### What to work on
Every line from the one containing "Image resolution: width=512" to the end of the records below must be copied exactly, and no pictures may be included.

-- Input data follows --

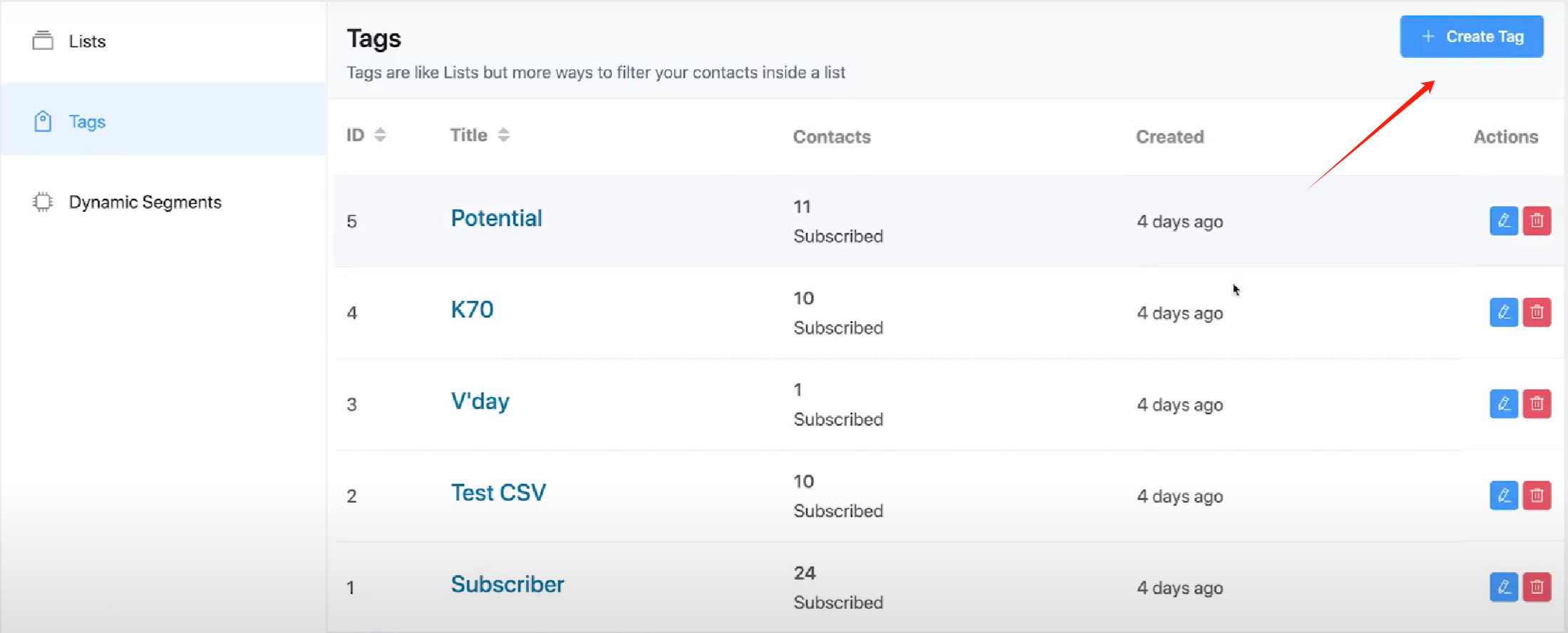Click the trash icon on the Subscriber row
The height and width of the screenshot is (633, 1568).
(x=1537, y=587)
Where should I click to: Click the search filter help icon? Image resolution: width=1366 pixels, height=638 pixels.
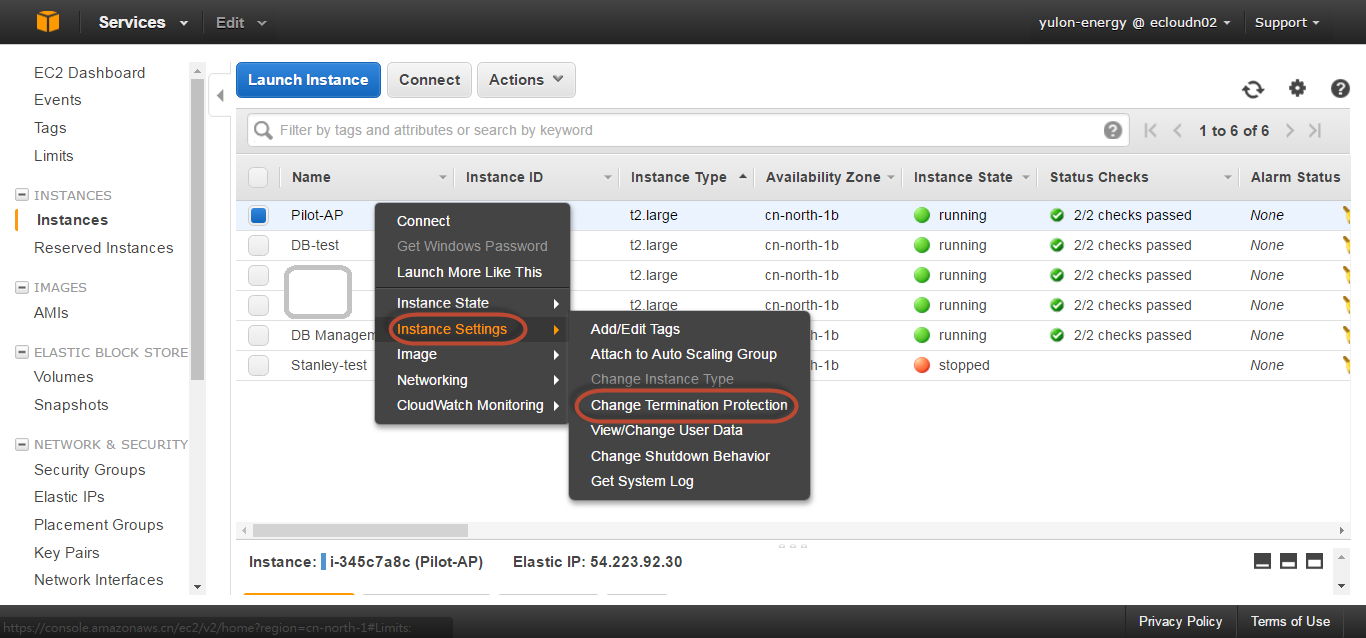tap(1112, 130)
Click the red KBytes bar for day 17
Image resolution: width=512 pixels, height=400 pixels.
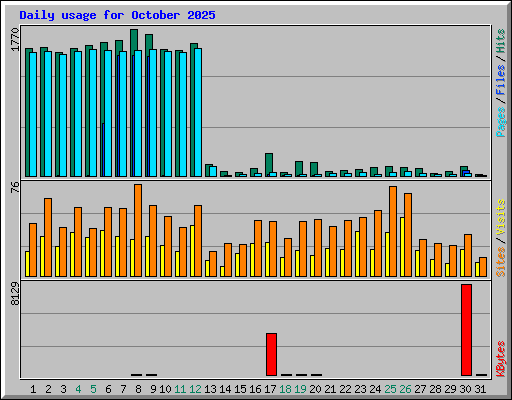click(271, 354)
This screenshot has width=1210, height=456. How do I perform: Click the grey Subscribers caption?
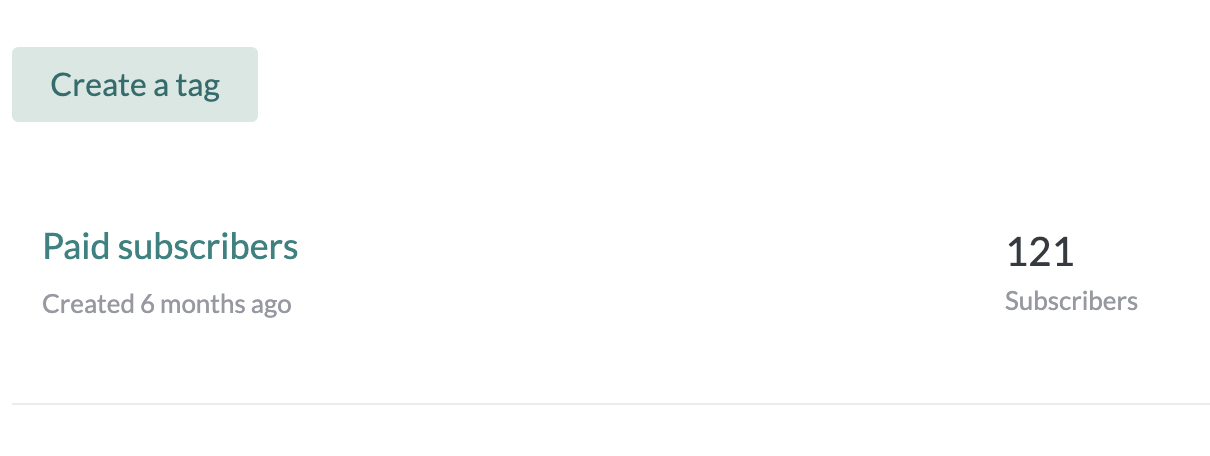(1071, 301)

-- Input data concluded --

### Answer to this problem
Image resolution: width=512 pixels, height=400 pixels.
click(271, 354)
This screenshot has width=1210, height=456. How do I perform: Click the grey Subscribers caption?
(1071, 301)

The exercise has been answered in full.